Lakenheath: Senior Officer Pays Tribute After Crash
9 January 2014, 08:47 | Updated: 12 January 2014, 07:15
A senior US Airforce officer today paid tribute to four American servicemen from RAF Lakenheath who made the "ultimate sacrifice'' when they were killed in a helicopter crash during a training exercise on the north Norfolk coast.
Captains Christopher S. Stover and Sean M. Ruane, Technical Sergeant Dale E. Mathews and Staff Sergeant Afton M. Ponce died when their Pave Hawk helicopter came down on a marsh near Cley-next-the-Sea on Tuesday night.
Colonel Kyle Robinson, 48th Fighter Wing commander, told reporters at RAF Lakenheath, where the wing is based: "I am deeply saddened by the loss of these great airmen.

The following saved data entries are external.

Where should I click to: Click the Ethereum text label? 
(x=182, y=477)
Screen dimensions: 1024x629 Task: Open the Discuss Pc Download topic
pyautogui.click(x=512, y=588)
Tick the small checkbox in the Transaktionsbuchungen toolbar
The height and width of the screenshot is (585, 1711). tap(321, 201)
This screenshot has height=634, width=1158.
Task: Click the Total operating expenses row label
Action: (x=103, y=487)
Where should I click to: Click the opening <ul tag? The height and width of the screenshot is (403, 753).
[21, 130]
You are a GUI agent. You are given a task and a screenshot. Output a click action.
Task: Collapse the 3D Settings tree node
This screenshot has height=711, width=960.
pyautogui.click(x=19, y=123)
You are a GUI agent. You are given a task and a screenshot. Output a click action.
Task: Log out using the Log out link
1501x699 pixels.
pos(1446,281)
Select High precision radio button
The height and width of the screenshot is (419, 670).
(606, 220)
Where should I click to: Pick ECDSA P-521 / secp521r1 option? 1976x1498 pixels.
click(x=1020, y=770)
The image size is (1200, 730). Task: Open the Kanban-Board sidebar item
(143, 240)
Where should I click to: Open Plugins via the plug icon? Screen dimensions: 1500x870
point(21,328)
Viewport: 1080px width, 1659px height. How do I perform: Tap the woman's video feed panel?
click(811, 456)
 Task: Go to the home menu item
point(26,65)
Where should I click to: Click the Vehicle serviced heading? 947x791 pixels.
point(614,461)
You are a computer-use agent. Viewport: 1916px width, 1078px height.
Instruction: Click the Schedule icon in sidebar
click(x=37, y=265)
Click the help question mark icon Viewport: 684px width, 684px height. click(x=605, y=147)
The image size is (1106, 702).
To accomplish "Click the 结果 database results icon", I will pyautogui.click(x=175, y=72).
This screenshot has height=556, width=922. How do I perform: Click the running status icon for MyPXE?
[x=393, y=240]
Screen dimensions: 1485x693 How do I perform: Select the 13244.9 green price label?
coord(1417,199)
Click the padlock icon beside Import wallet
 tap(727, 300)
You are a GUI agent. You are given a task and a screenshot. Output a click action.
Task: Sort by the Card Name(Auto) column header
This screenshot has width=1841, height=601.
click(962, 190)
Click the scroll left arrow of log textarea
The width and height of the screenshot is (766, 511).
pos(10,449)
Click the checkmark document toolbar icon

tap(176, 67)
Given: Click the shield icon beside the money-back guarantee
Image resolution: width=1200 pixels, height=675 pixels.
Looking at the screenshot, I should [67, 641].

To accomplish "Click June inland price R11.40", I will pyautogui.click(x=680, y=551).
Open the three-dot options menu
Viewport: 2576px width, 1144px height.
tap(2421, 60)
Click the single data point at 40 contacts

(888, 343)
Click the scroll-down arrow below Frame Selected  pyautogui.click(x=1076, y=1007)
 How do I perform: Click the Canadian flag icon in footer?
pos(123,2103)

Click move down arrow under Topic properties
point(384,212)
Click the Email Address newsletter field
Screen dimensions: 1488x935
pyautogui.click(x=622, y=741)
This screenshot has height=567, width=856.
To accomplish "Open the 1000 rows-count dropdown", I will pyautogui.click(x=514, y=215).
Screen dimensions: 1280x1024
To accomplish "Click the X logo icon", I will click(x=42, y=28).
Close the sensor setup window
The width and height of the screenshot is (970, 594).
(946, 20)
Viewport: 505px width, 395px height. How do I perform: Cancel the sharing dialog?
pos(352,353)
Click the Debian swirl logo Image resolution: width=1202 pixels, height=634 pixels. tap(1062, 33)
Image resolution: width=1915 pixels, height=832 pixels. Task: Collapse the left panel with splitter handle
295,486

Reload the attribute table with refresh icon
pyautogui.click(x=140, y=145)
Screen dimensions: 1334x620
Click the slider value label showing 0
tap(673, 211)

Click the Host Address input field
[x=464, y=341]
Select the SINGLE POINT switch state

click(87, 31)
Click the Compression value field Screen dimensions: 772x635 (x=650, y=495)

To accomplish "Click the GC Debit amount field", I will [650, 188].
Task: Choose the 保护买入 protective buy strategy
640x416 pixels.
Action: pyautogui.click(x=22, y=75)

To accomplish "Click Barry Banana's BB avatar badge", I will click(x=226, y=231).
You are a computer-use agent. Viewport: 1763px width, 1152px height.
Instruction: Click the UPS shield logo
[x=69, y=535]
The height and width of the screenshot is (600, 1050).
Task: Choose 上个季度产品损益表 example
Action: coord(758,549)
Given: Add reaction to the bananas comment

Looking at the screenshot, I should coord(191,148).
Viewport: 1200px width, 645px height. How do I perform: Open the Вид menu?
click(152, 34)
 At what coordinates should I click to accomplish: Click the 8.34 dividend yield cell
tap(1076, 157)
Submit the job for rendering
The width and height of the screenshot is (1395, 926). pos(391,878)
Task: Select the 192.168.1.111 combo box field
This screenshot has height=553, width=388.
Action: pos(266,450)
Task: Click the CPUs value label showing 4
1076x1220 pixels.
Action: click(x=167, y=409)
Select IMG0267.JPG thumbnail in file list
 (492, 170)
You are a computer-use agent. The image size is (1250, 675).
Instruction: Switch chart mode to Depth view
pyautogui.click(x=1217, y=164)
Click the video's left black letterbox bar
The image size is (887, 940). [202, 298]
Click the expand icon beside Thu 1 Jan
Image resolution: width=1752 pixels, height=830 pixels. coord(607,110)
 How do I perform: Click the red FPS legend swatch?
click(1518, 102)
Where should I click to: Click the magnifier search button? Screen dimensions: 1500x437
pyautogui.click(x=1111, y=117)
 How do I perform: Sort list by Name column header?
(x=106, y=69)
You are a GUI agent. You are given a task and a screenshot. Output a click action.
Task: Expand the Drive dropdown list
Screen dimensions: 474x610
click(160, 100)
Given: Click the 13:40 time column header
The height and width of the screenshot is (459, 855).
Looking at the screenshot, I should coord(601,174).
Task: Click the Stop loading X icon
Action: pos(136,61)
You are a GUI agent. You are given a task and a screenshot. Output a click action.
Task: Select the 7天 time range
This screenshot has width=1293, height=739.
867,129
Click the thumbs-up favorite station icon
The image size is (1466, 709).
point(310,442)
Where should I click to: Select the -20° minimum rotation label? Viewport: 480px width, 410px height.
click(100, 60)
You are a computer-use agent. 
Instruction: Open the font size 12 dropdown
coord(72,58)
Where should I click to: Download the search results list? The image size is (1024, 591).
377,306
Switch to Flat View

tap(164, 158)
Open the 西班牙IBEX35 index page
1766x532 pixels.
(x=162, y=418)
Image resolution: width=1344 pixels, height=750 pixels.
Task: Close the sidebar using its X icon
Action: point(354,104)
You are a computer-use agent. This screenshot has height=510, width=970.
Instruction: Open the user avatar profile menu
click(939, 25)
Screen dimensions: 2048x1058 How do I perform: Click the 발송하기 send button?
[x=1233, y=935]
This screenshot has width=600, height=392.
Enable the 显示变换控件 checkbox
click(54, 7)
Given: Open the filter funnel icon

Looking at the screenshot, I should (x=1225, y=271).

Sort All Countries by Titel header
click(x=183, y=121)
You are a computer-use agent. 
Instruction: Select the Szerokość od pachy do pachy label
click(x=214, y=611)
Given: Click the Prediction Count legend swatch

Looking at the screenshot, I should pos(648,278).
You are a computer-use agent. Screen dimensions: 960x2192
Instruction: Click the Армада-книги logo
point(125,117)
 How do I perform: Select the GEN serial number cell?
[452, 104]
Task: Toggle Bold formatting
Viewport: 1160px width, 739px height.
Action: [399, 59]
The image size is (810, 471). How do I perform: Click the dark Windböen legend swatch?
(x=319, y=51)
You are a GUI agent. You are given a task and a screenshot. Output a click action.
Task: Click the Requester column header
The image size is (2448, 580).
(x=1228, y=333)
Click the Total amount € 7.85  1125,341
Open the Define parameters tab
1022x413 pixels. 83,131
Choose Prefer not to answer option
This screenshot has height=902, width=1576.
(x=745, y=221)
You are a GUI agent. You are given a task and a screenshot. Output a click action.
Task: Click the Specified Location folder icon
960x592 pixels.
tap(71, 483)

They have made the ultimate sacrifice while training to save the lives of others.''
He told their families: "As a husband and father myself, I cannot imagine how heartbroken you must feel, now missing a piece of your family.
I speak for the entire wing when I say that we are thinking of you, we are praying for you, and we are here for you.''
He also thanked the British authorities for their help in dealing with the crash.
Captains Stover and Ruane were the pilots, while Tech Sgt Mathews and Staff Sgt Ponce were acting as special mission aviators in the low level combat search and rescue training mission.
Col Robinson said it was too early to speculate on what had caused the crash.
Air accident, RAF and US investigators spent yesterday at the scene of the tragedy, where debris is believed to have been strewn across an area the size of a football pitch.
The investigation has been hampered by munitions the helicopter was carrying on board, with bullets scattered around the scene.
A 400-metre police cordon is expected to remain in place at the scene until Monday and the public have been asked to stay away.
It is expected that the bodies will be removed today.
Military investigators from the US and UK are expected to work together to establish exactly what happened once the police involvement is over.
Chief superintendent Bob Scully has said: "You would be very much mistaken if you thought this would be a quick process.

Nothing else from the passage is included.